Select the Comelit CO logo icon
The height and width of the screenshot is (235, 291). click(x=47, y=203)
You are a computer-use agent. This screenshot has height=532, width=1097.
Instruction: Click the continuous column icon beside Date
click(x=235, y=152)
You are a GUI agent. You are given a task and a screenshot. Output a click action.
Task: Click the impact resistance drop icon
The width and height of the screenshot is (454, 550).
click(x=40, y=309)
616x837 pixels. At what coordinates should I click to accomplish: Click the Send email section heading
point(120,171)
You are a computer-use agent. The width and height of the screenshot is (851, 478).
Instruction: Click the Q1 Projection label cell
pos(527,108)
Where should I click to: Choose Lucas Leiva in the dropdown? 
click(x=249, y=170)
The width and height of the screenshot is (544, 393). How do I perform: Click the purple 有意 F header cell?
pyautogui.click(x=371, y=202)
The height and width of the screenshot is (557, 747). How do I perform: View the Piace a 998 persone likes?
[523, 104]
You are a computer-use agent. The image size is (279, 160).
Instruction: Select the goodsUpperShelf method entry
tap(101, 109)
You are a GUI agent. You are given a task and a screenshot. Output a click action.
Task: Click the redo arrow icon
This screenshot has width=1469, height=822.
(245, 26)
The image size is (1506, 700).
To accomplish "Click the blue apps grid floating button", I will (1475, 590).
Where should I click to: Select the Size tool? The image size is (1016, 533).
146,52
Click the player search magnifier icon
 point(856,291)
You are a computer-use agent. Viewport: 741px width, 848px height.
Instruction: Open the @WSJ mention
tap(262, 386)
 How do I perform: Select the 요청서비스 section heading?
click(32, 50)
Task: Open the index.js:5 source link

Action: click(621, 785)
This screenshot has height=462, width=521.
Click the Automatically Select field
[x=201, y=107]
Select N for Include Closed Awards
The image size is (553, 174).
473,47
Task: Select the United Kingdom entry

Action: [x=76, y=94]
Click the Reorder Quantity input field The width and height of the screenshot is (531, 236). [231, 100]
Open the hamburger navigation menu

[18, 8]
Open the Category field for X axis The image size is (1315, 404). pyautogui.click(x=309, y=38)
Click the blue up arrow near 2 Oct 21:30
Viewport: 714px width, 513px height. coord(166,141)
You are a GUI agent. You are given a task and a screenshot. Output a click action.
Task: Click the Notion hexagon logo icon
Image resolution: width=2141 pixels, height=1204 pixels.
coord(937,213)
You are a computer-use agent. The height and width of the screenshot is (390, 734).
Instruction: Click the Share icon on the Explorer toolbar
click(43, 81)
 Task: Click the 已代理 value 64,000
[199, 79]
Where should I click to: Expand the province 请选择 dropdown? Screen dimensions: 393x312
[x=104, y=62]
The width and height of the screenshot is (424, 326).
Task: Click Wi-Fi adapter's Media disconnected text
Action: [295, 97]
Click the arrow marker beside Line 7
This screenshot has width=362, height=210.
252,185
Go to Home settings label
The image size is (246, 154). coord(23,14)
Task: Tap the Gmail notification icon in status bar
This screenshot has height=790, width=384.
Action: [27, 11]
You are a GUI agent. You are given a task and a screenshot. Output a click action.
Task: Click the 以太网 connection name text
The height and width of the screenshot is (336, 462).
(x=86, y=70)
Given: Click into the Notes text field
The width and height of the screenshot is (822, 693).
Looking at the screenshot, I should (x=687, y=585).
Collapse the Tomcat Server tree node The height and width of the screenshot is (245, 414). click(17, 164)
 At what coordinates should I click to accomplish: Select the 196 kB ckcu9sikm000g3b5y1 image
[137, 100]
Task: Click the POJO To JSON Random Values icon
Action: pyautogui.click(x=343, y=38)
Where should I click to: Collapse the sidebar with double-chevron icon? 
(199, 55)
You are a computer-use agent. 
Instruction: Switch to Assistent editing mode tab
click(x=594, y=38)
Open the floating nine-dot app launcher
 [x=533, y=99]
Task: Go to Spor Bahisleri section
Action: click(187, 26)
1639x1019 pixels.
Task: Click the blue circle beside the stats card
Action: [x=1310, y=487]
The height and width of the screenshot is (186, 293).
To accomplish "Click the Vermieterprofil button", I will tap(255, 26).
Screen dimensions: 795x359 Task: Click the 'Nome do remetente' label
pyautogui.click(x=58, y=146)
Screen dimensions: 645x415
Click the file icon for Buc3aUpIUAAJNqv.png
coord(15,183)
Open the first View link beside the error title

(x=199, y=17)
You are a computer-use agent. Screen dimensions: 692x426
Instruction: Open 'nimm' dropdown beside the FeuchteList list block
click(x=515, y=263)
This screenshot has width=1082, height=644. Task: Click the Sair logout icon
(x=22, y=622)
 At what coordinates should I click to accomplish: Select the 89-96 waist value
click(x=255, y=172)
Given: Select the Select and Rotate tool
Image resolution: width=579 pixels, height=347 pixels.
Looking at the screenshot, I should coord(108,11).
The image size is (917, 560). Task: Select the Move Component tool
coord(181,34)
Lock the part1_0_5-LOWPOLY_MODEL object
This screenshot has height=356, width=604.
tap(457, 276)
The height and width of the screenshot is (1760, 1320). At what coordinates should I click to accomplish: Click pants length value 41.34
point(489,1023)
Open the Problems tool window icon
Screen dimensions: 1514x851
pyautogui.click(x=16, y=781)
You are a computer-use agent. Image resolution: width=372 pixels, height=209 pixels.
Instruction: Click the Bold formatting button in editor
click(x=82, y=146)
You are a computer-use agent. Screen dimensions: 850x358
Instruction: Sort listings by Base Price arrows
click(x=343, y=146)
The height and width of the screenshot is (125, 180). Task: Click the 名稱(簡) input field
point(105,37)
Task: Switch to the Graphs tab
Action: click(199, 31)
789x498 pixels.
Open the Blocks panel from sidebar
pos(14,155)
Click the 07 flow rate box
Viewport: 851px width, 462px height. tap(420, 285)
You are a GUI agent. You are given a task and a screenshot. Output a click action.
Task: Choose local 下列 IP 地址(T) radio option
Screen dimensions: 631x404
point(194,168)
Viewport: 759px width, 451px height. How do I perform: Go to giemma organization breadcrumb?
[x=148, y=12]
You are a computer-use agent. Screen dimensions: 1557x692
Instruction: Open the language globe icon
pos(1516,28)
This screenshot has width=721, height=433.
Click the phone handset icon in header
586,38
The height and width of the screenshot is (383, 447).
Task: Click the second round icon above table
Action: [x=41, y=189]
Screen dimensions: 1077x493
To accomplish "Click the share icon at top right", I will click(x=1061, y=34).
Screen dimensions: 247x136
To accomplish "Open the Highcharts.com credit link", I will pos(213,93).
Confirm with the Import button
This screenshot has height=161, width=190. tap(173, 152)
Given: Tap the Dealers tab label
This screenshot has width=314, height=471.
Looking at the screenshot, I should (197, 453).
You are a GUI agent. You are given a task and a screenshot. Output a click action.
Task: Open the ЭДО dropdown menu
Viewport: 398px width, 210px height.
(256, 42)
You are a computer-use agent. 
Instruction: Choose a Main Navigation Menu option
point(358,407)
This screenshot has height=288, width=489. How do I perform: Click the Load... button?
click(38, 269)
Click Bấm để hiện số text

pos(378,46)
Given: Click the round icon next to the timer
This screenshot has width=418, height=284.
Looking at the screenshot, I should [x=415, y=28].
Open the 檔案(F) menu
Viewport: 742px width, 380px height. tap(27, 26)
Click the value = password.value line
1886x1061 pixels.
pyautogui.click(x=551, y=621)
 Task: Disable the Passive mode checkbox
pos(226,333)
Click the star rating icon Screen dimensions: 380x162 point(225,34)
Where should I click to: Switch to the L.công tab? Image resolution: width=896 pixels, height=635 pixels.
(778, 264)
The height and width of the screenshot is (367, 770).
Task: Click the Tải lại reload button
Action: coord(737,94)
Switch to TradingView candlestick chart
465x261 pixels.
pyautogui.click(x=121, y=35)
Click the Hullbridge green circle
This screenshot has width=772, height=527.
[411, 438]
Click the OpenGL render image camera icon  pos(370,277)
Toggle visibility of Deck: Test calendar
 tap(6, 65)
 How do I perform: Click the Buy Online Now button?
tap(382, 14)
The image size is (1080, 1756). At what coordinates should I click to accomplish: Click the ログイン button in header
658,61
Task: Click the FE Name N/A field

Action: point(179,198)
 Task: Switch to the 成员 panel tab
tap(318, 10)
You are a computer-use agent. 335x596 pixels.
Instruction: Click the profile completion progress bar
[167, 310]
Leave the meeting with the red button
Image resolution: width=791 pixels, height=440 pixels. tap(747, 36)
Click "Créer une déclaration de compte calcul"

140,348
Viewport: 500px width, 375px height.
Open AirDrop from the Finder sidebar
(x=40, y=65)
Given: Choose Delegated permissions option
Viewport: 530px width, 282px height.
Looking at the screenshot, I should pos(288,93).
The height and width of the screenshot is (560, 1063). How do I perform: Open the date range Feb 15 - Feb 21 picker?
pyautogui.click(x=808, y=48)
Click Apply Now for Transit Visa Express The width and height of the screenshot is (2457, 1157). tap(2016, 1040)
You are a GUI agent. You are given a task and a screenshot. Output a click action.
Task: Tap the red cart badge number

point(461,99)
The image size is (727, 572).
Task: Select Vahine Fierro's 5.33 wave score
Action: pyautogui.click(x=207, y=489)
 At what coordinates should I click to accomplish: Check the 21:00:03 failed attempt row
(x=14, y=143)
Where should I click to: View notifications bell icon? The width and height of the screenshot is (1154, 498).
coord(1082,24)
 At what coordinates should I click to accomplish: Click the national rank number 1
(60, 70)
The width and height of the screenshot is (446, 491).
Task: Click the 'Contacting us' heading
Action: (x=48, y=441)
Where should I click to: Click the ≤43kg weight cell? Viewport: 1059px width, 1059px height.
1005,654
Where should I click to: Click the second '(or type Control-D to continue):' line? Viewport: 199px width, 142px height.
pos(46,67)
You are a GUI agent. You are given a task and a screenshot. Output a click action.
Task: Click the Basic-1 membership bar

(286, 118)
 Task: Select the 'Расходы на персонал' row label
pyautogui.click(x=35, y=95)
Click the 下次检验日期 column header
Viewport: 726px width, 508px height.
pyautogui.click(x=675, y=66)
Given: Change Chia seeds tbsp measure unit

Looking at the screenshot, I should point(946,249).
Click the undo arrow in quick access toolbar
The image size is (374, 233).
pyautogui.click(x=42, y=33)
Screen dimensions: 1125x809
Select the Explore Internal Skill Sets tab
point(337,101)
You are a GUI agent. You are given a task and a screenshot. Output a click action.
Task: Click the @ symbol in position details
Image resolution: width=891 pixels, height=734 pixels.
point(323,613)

=-=-=

→ Activity:
Looking at the records above, say how many of their lines include the word "computer", with no other words.

→ Finished task:
12